Extracted text:
Semper Fidelis said:


> I haven't noticed any decrease at the Starbucks where people are paying about $24/gallon for coffee.


Now that's an interesting way of putting things into perspective. I'd never thought of it that way before.


----------



## JonathanHunt (Aug 3, 2008)

Here in the UK we are paying anywhere between £4.40 - £5.00 a gallon (US)

That's up to nearly $10 a gallon. You got it easy.

How long before someone pipes up 'oh but we have to drive further than you our country is so big'. Well folks, you've always boasted about how great 'big' is, but small can be beautiful too. Over here, a 2 litre engine is a luxury - that's only a matter of readjustment. In the old days (20 or so years ago) average middle class folks would easily have a 3.5 litre engine - but no more.

I have a 1.6 litre vauxhall zafira (GM) 7 seat small MPV. I can get about 350 miles for £60.00 - up to $120.00 travelling long distances, less about town. How does that compare with what you can get from your motors?


----------



## etexas (Aug 3, 2008)

Semper Fidelis said:


> We just got back to the States. Although the prices were pretty close to what we were paying on Base, they're pretty high as we're in California right now. Just to make you guys feel better, my Pastor in Okinawa (and all who lived on the economy) were paying about $6.50 per gallon.
> 
> What makes things a bit more expensive now is that we have our Suburban again that doesn't exactly get great gas mileage but it's paid for and more economical than buying a new car. We also love it.
> 
> I think gas prices are high but, frankly, it's hardly deserves some of the attention it gets. What it represents for most Americans is less disposable income. I haven't noticed any decrease at the Starbucks where people are paying about $24/gallon for coffee. I also never understood why people pay for bottled water that costs nearly as much depending on where you buy it. I just drink out of the tap.


Amen! What Rich said! Some of us remember the 70's "gas lines" we got through it, God provides.


----------



## Ivan (Aug 3, 2008)

JonathanHunt said:


> How does that compare with what you can get from your motors?



I have a Hyundai Elantra Hyundai Motor America - 2008 Hyundai Elantra Sedan .

Your task:
Rewrite the forum thread on gas prices, beginning at "Now that's an" and stopping after "got it easy.", with "context" in place of "perspective".

Material:
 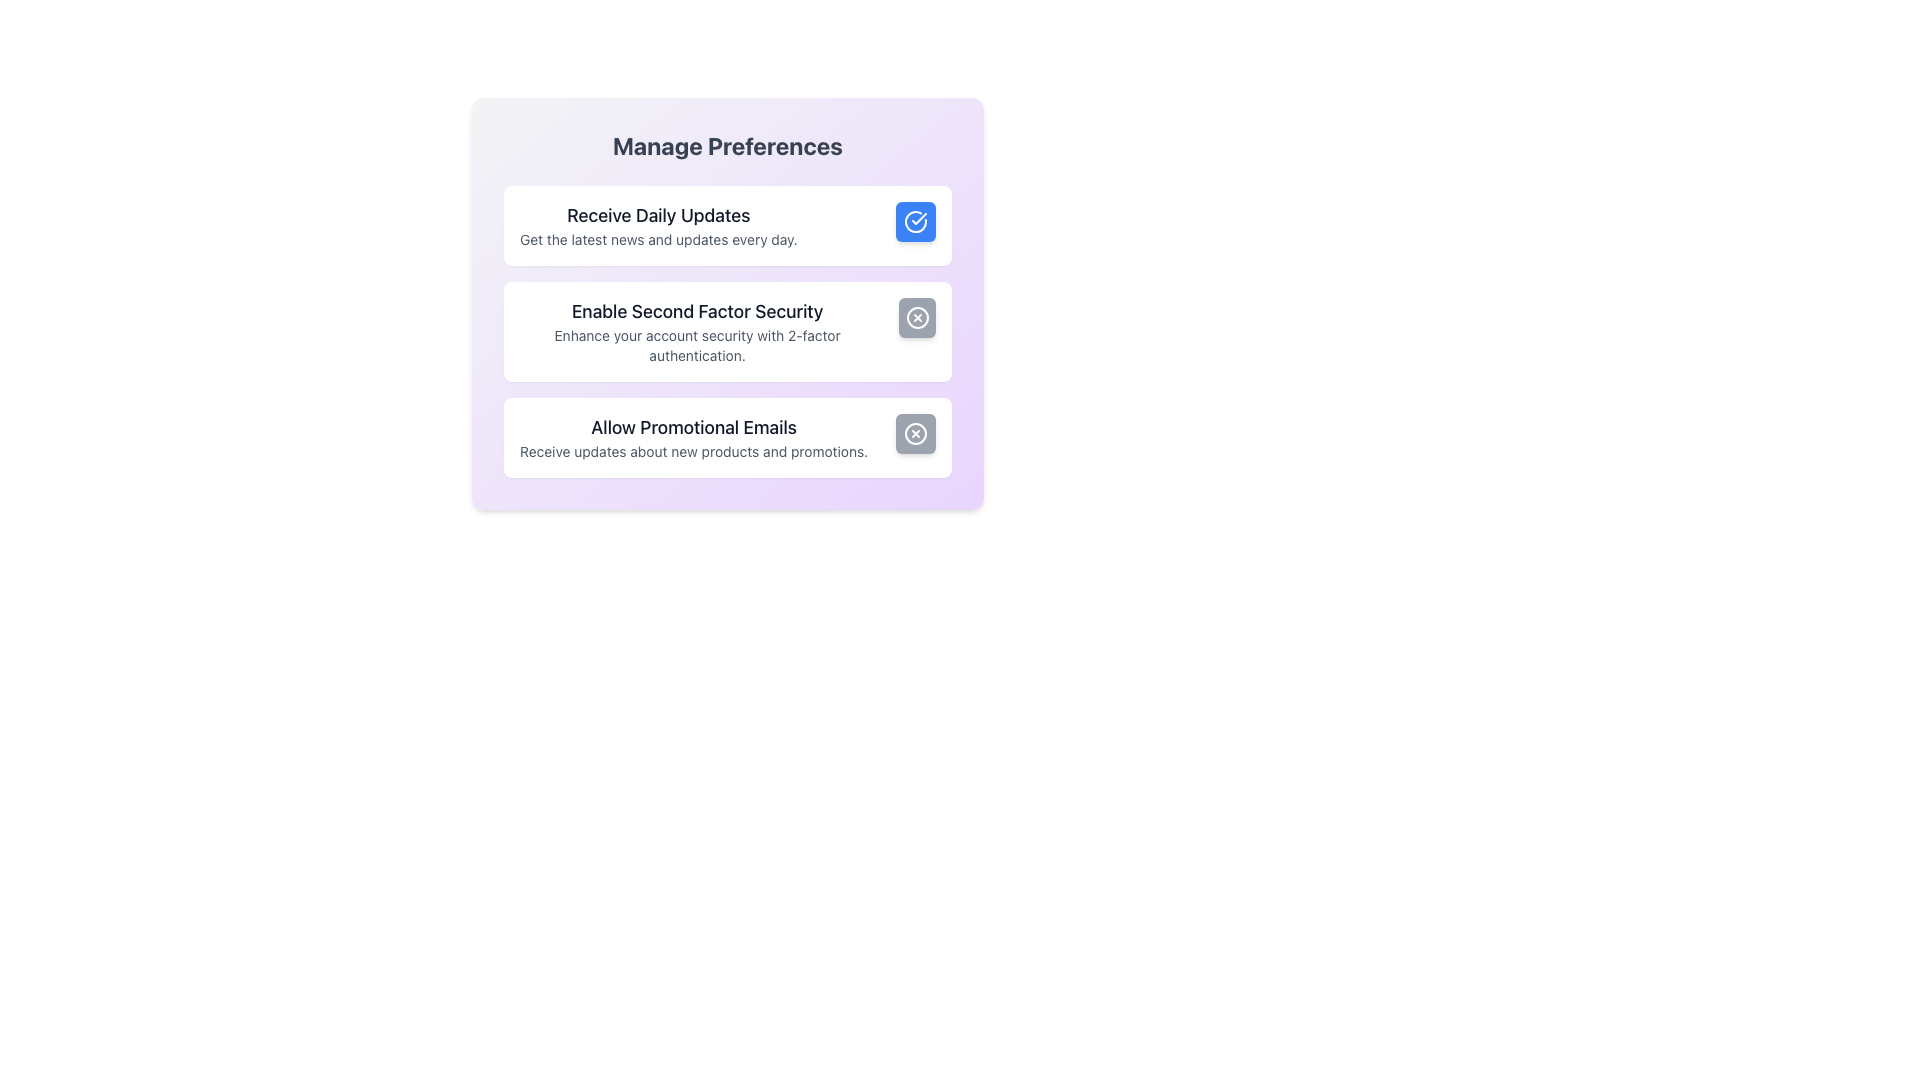 What do you see at coordinates (658, 225) in the screenshot?
I see `the Informational Content Block that describes the preference option for receiving daily updates, positioned above the 'Enable Second Factor Security' item in the 'Manage Preferences' section` at bounding box center [658, 225].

The output:
Now that's an interesting way of putting things into context. I'd never thought of it that way before.


----------



## JonathanHunt (Aug 3, 2008)

Here in the UK we are paying anywhere between £4.40 - £5.00 a gallon (US)

That's up to nearly $10 a gallon. You got it easy.